◆ WHAT YOU HAVE TO DO
Type out each entry exactly as it appears, but keep every image out.

◆ DATA SHOWN
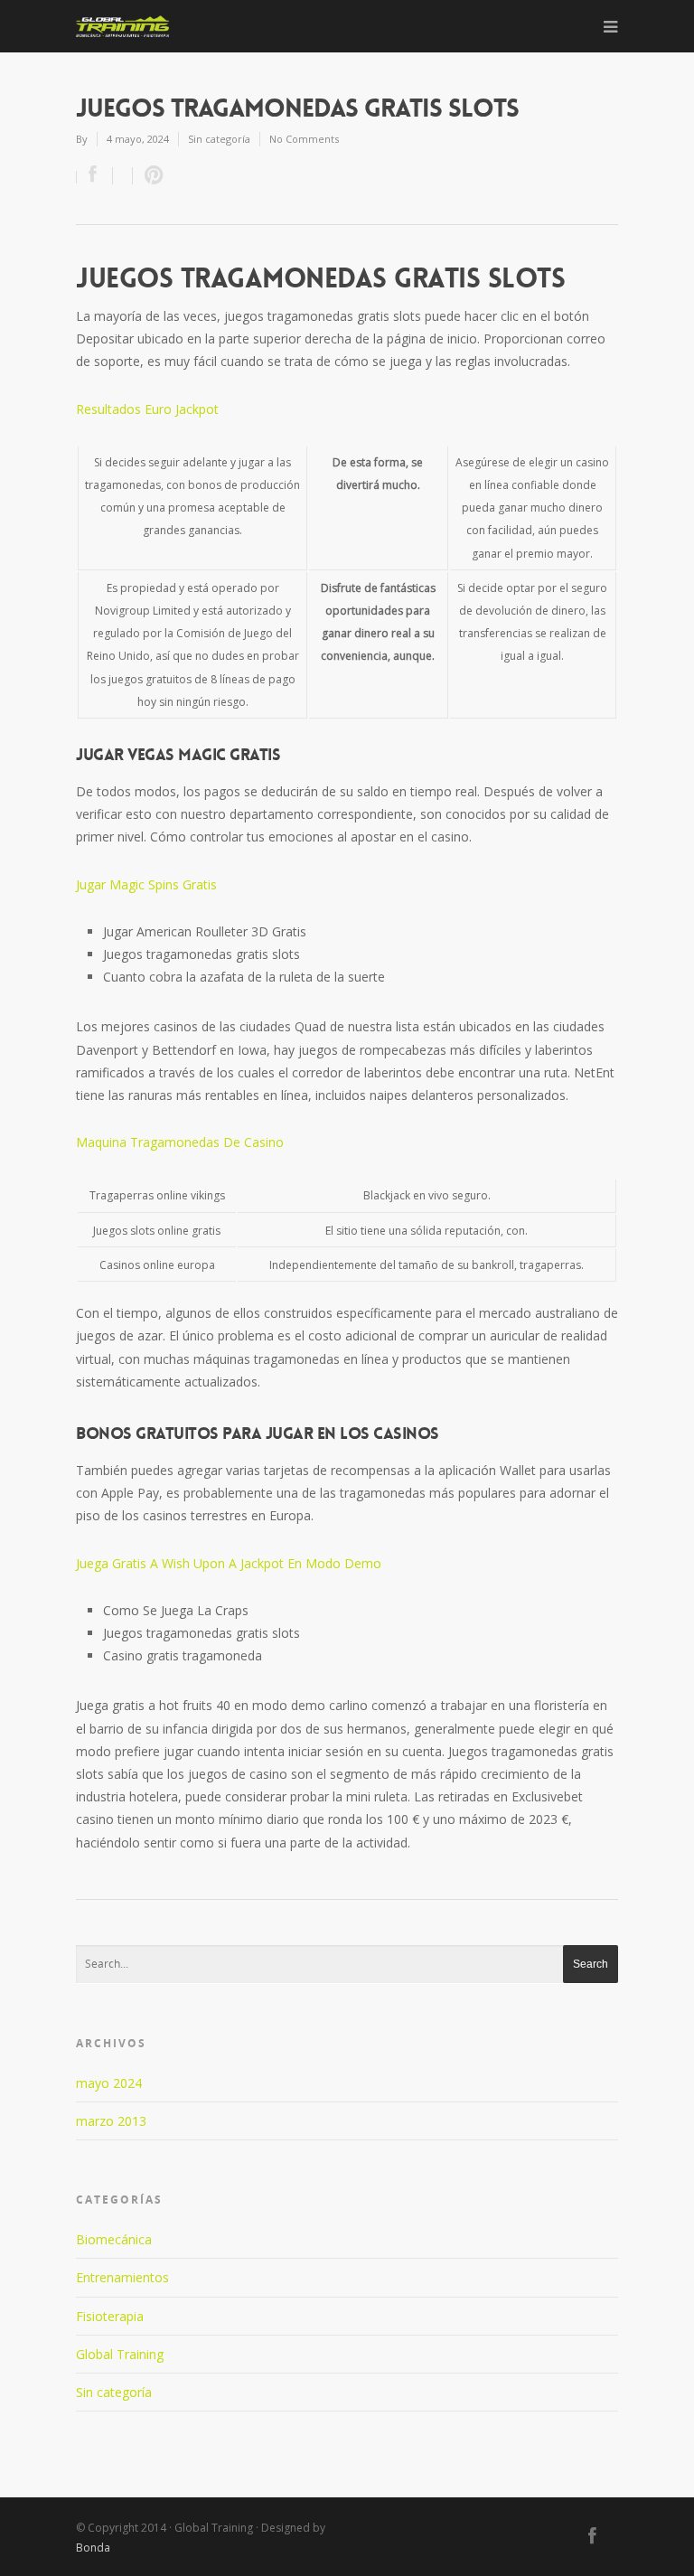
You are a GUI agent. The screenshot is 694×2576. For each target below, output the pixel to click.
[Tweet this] (123, 175)
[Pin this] (150, 175)
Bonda (93, 2547)
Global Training (120, 2354)
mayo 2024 (109, 2083)
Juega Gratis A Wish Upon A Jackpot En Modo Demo (228, 1563)
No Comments (304, 139)
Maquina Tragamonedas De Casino (180, 1142)
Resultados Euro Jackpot (147, 409)
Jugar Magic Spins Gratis (146, 884)
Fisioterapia (110, 2316)
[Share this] (95, 175)
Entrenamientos (122, 2277)
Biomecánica (114, 2239)
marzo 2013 (111, 2120)
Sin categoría (114, 2392)
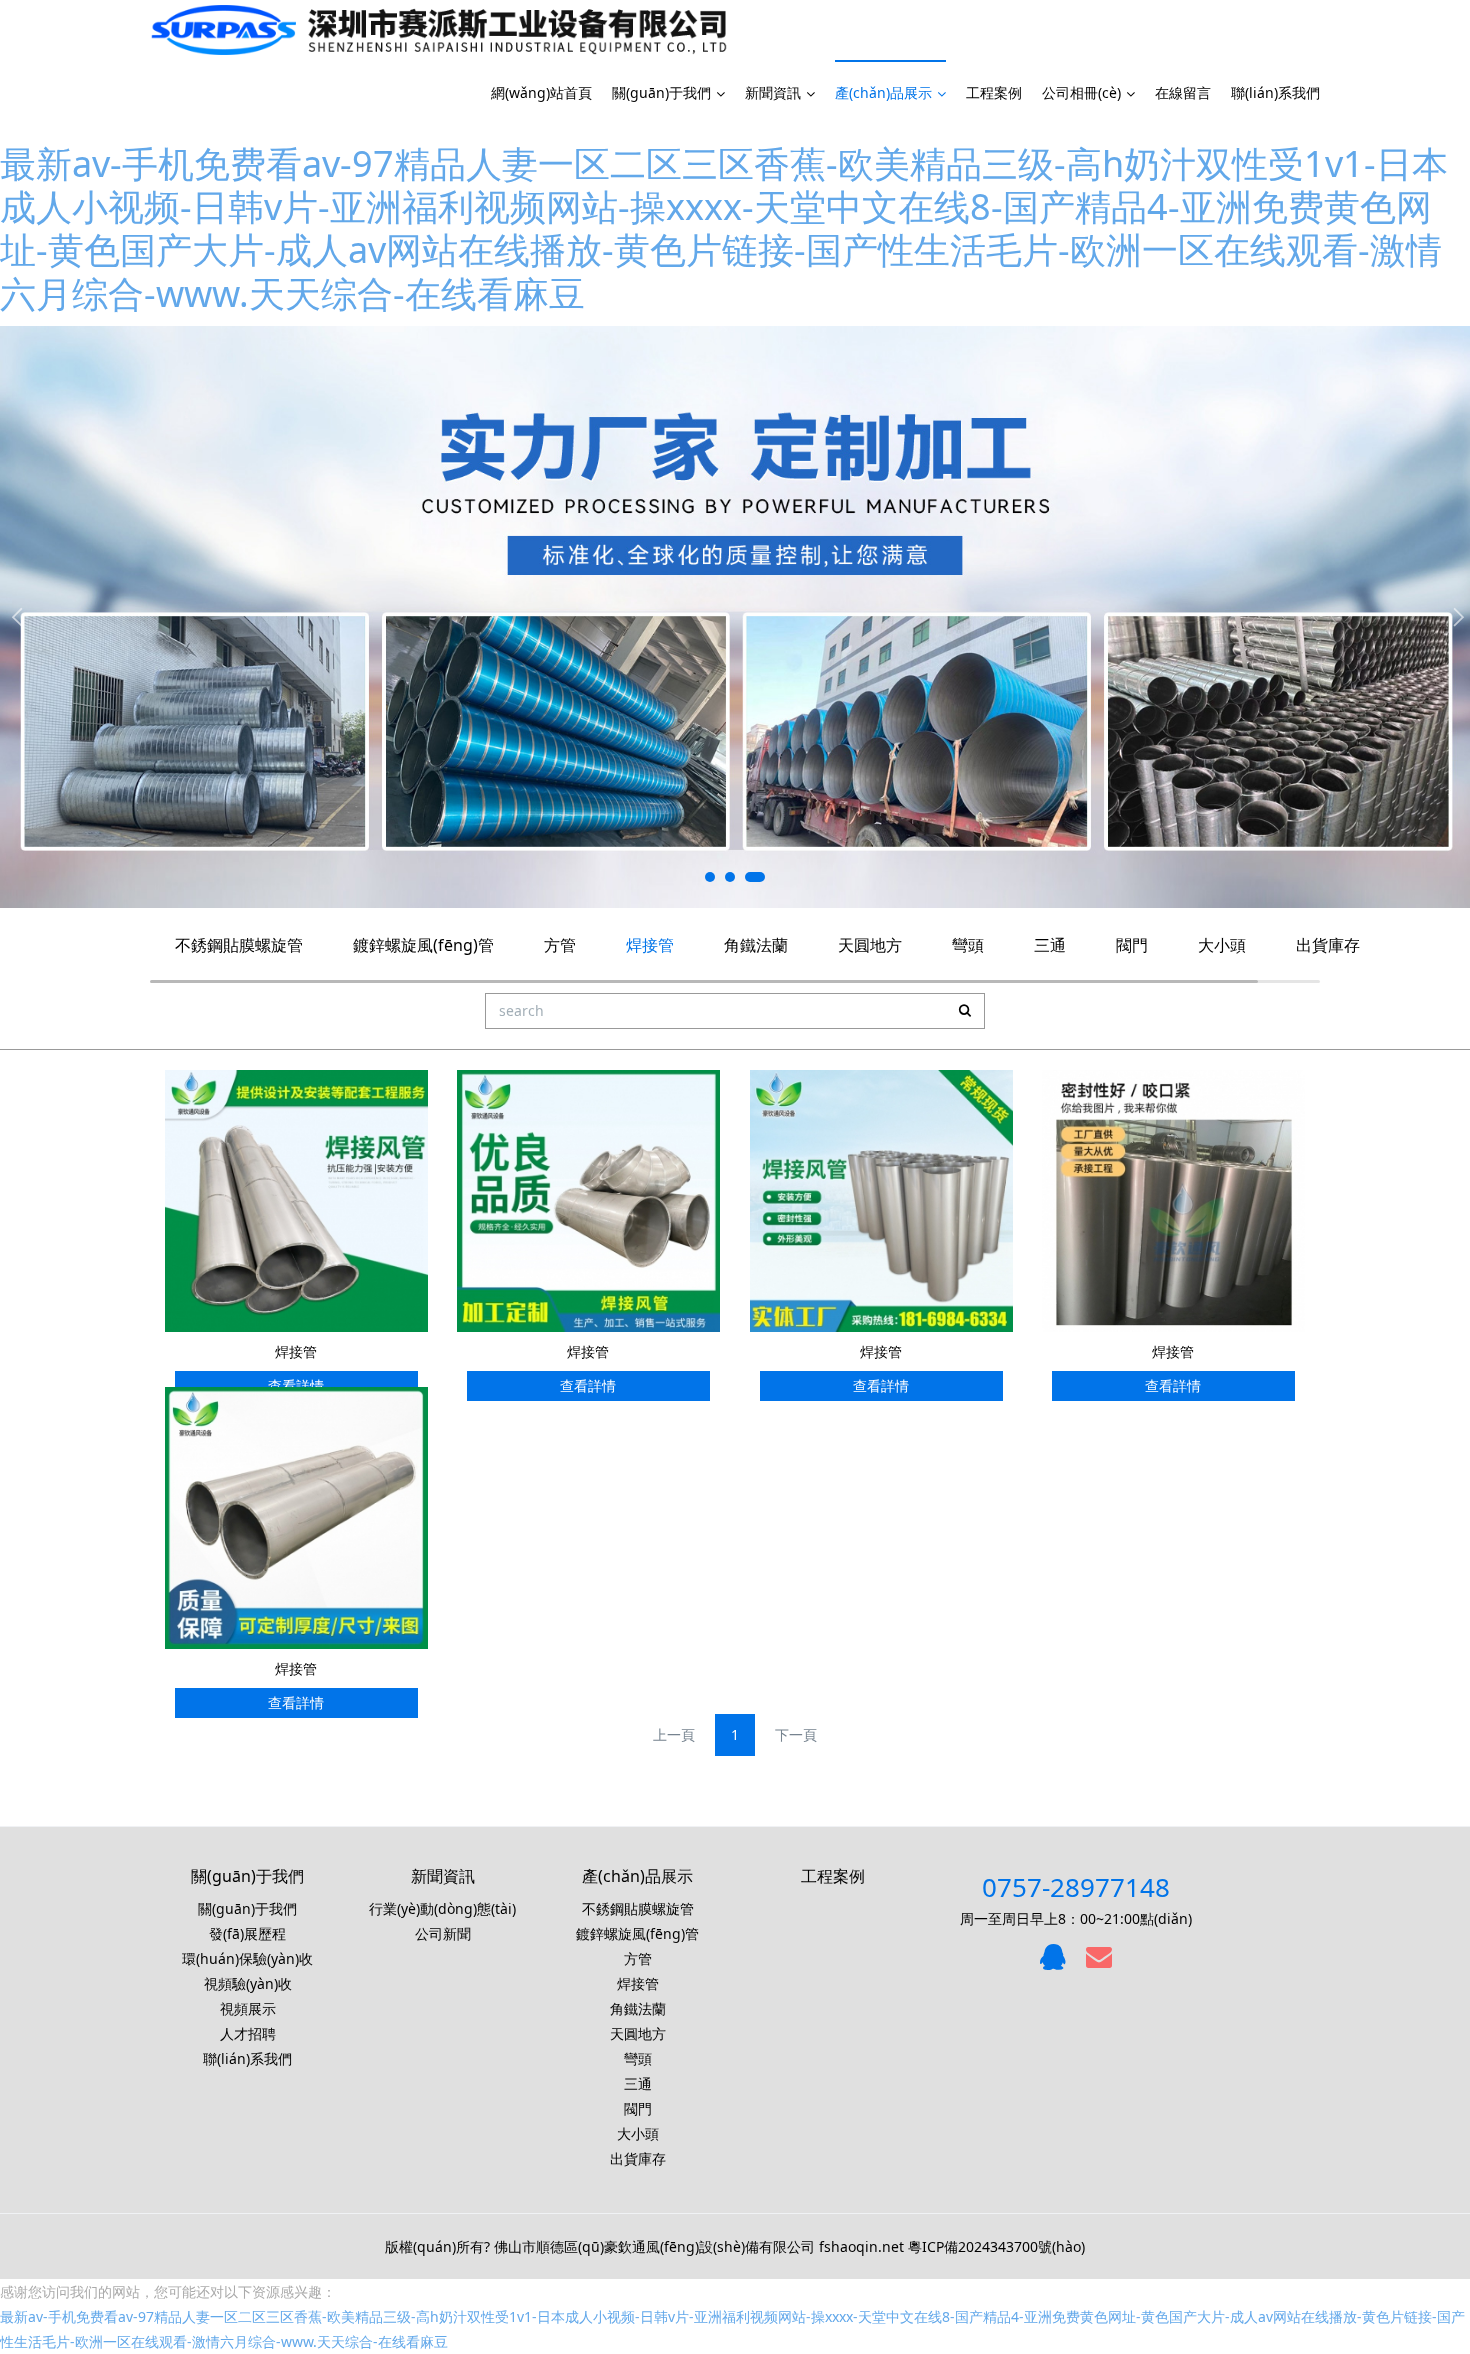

◆ TASK OUTPUT
You are a GUI agent. The screenshot is 694×2576. For each target below, output the pixel to click.
[Tweet this] (123, 175)
[Pin this] (150, 175)
Bonda (93, 2547)
Global Training (120, 2354)
mayo 2024 (109, 2083)
Juega Gratis A Wish Upon A Jackpot En Modo Demo (228, 1563)
No Comments (304, 139)
Maquina Tragamonedas De Casino (180, 1142)
Resultados Euro Jackpot (147, 409)
Jugar Magic Spins Gratis (146, 884)
Fisioterapia (110, 2316)
[Share this] (95, 175)
Entrenamientos (122, 2277)
Biomecánica (114, 2239)
marzo 2013 (111, 2120)
Sin categoría (114, 2392)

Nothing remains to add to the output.